A commercial hollow-fibre pulse compression (HFPC) system (ICON, Imperial College) was used to generate sub-10-fs pulses from a 800 nm, 50 fs Ti:sapphire laser (Coherent Astrella, 2.5 W, 4 kHz pulse repetition rate). The 50 fs pulses, at an average power of 1.25 W (300 μJ), were coupled into a 250 µm diameter differentially-pumped hollow-core fibre (evacuated with a vacuum pump at the fibre entrance and filled with argon at 0.9 bar at the fibre exit) to spectrally broaden the pulse. The output pulses from the fibre have photon energies in the range 1.4–1.9 eV (650–900 nm). Temporal compression to sub-10-fs duration was achieved via dispersion compensation from 10 bounces off chirped mirrors (Layertec, 40 fs2 per bounce).

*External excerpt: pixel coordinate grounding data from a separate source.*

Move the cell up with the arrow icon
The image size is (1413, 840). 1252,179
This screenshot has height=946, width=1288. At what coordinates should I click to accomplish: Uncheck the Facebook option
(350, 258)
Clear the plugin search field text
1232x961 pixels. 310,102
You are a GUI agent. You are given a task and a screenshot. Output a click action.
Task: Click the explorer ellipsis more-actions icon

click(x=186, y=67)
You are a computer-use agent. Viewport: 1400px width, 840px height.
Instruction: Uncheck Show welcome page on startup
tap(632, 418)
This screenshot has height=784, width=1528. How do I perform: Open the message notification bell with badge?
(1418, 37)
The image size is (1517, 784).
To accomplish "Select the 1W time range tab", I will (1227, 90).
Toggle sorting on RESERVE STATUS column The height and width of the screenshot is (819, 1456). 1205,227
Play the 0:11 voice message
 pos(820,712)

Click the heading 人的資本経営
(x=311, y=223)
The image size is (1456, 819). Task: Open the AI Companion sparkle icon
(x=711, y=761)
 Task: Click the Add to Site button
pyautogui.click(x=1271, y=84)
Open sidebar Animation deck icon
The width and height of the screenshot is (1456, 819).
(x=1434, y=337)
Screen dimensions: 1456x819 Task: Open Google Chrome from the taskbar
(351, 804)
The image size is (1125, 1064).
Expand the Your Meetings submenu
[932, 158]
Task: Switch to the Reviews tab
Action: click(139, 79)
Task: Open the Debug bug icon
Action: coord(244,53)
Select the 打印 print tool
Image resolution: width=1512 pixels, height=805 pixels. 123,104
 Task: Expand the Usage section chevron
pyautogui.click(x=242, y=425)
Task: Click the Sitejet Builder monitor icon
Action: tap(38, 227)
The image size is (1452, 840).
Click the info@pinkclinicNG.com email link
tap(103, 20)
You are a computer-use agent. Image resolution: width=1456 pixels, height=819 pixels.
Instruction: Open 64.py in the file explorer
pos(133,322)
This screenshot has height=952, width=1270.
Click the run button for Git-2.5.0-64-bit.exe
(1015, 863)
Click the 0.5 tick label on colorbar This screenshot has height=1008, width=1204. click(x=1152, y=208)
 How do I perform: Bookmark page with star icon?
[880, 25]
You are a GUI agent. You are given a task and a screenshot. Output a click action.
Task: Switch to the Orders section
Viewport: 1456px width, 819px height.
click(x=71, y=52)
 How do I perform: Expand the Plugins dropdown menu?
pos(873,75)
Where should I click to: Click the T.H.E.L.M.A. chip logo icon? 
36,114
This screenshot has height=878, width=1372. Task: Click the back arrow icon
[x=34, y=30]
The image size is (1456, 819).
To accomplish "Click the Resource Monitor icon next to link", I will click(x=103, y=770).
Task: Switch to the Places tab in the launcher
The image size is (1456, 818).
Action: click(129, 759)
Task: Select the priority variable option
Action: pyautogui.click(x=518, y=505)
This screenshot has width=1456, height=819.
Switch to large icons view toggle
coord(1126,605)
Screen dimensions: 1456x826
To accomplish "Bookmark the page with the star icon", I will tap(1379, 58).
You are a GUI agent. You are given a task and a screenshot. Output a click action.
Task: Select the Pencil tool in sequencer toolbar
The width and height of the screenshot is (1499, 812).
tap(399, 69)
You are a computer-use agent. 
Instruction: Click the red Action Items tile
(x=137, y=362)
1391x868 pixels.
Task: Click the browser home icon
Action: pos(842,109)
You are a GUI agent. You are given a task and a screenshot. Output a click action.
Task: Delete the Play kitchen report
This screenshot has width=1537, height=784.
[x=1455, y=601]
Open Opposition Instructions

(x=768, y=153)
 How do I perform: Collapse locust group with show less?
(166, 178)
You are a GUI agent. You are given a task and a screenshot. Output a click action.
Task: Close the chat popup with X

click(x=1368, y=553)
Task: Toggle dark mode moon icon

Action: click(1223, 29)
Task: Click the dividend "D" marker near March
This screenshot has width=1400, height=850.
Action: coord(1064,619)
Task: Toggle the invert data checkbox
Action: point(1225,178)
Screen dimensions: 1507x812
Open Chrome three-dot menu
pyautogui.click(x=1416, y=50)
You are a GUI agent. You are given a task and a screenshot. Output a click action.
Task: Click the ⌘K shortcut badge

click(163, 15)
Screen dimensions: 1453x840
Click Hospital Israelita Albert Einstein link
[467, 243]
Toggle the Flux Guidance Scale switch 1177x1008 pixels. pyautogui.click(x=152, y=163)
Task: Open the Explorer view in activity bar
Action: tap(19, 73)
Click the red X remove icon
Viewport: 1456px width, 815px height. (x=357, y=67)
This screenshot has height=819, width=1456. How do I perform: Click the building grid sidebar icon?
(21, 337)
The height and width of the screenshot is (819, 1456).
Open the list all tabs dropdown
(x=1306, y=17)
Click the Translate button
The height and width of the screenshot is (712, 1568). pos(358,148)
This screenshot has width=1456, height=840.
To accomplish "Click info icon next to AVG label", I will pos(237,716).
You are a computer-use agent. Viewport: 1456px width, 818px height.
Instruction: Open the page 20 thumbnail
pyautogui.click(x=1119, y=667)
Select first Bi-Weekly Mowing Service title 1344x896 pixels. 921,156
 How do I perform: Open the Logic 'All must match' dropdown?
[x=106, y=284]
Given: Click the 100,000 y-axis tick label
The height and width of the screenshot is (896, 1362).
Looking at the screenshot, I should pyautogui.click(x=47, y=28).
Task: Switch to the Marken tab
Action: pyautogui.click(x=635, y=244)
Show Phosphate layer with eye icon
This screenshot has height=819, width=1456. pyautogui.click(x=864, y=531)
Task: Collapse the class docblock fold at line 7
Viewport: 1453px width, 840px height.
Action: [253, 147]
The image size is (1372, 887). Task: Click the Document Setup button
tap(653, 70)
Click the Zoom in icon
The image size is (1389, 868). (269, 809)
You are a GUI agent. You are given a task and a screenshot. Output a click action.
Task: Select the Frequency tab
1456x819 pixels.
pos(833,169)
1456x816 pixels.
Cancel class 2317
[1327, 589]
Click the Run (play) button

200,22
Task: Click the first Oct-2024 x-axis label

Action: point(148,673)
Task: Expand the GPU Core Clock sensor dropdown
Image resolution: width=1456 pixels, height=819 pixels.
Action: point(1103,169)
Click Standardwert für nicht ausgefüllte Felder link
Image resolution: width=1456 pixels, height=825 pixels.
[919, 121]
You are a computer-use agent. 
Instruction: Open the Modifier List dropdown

The compressed pulses were split approximately 50/50 into two arms using a d-cut mirror. The first arm is the probe/push arm where the sub-10-fs pulse serves as the probe/push pulse and passes through a micrometre-precision delay stage (LNR50 Series Encoded, Linear, Long-travel Translation Stage, Thorlabs). The second arm is the pump arm where a 50 µm BBO crystal is used to generate a pump pulse centred around 3.1 eV (400 nm) using Type-I second harmonic generation. Another set of chirped mirrors (Ultrafast Innovations, 50 fs2 per bounce) was used to compensate the 400 nm beam for dispersion in the BBO crystal and the air path, resulting in sub-10-fs pump pulses. A waveplate was inserted before the d-cut mirror to ensure that the polarisation of the second harmonic was orientated correctly for the pump-chirped mirrors. The dispersion in each of the arms is independently optimised by fine tuning the amount of glass in the optical path via two sets of AR-coated glass wedges mounted on translation stages. The two beams (pump and probe/push) were then recombined using a second d-cut mirror and focused into the sample device with a f = 30 cm focusing mirror using a small angle of incidence (<5°) to minimise astigmatism. Photodetectors detected the transmitted probe pulse for PP experiments and the sample’s photoluminescence for PPPL experiments, while for PPPC experiments, the sample device was connected to a photocurrent detector (MFLI Lock-in Amplifier, Zurich Instruments Ltd.). A chopper wheel was placed either in the probe/push arm or the pump arm for PPPL/PPPC and PP experiments, respectively.

Molecular dynamics

Molecular dynamics were performed using the nonadiabatic excited state molecular dynamics (NEXMD) package. For the simulation of the absorption spectrum of the polymer, we first get the optimised geometry of the pentamer using the Austin Model 1 (AM1) semiempirical model Hamiltonian. Then we calculate a ground state trajectory, to generate the different initial geometries of the molecule. We do an AM1 ground state molecular dynamics simulation of 1 ps long at 300 K with time steps of 0.1 fs. The Langevin thermostat was used to keep the temperature constant with a friction coefficient ζ = 2.0 ps-1. These trajectories were used to collect as set of initial positions for the subsequent excited state calculation. We used 1000 different initial positions and the subsequent data shown are an average of all these trajectories.